Ich schreckte auf. Thais Hand lag auf meinem Unterarm. Ich zitterte - nein, schluchzte. Meine Wangen waren feucht von Tränen, als ich mit dem Handrücken über meine Augen wischte.

"Was macht dir solche Angst?" Thai sah mich aus großen dunkelbraunen Augen an. Sie brachte mir so viel Verständnis entgegen. Verdammt, ich wollte doch alles erzählen, mir alles von der Seele reden, doch wie konnte ich? Sie würde mich für verrückt erklären. Wer glaubte schon an Vampire?
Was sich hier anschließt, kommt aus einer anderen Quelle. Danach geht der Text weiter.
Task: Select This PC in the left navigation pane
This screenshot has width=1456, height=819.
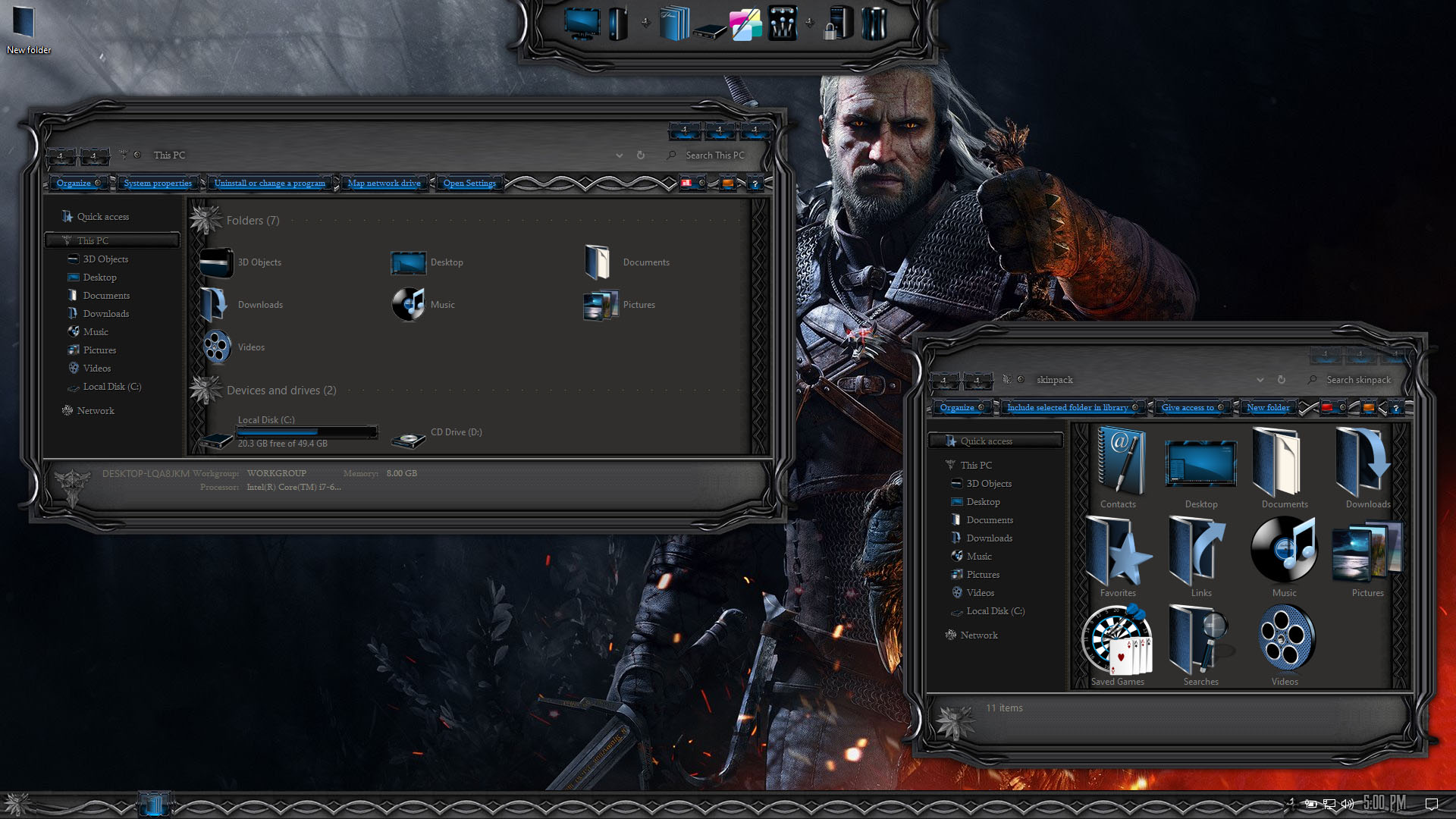Action: pos(94,240)
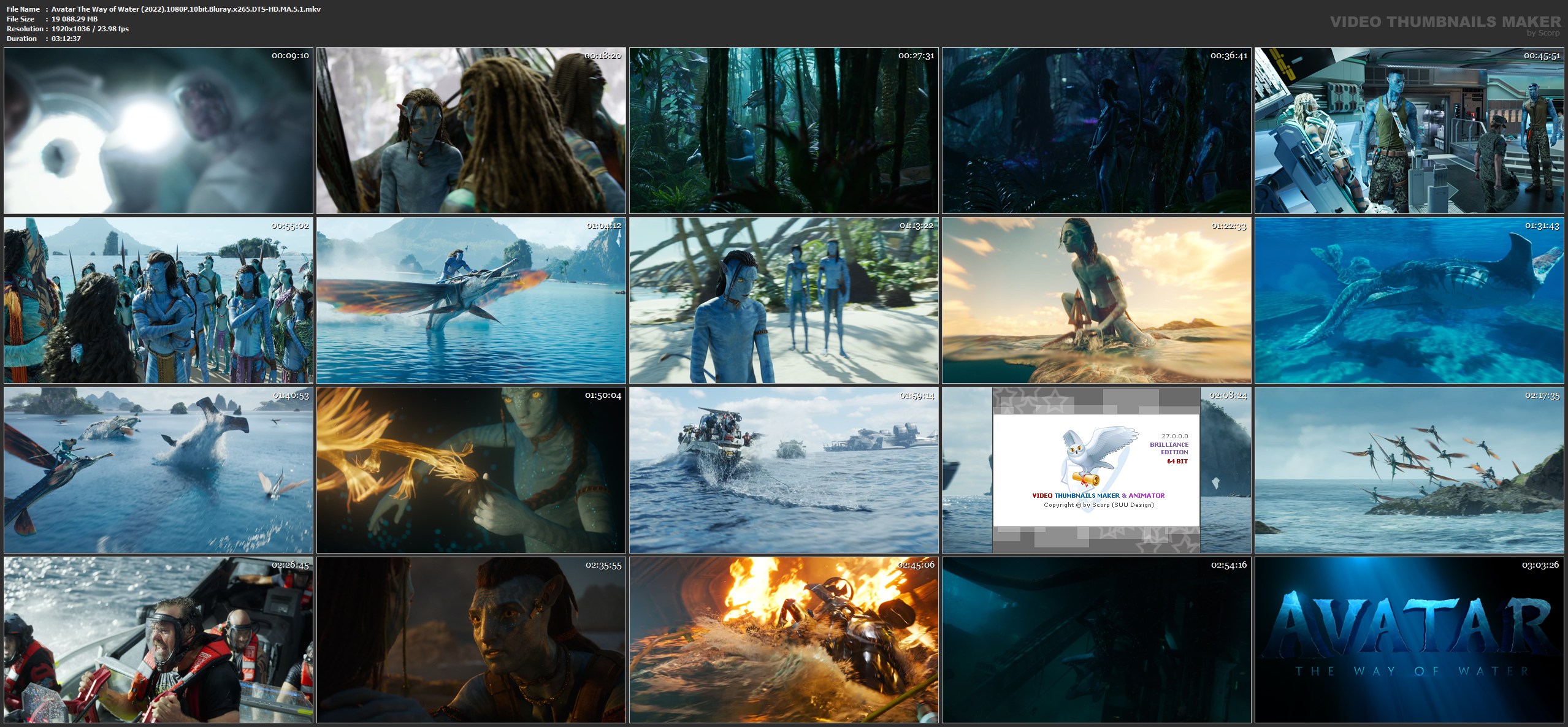Select the 02:45:06 burning wreck thumbnail
This screenshot has width=1568, height=727.
tap(784, 640)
"Nichts, es ist nichts", erklärte ich und fingerte in meiner Hosentasche nach einem Taschentuch.

"Laura, ich habe dich dreimal etwas gefragt. Du warst wie weggetreten, erzähl mir nicht, dass da nichts ist." Tröstend strich sie mir über die Schulter. Die Geste machte alles nur noch schlimmer.

Dennoch versuchte ich das beißende Gefühl in der Magengegend herunter zu schlucken. "Stress in der Schule, sonst nichts." Ich schnäuzte mir die Nase.

Thai glaubte mir nicht, das war nicht zu übersehen. Wahrscheinlich hätte ich an ihrem Studium gezweifelt, wenn sie es doch getan hätte. "Laura, ich sehe doch, dass dich etwas mehr als nur ein bisschen bedrückt. Bitte, mach dich nicht selbst kaputt. Du kannst jederzeit mit mir reden, über alles."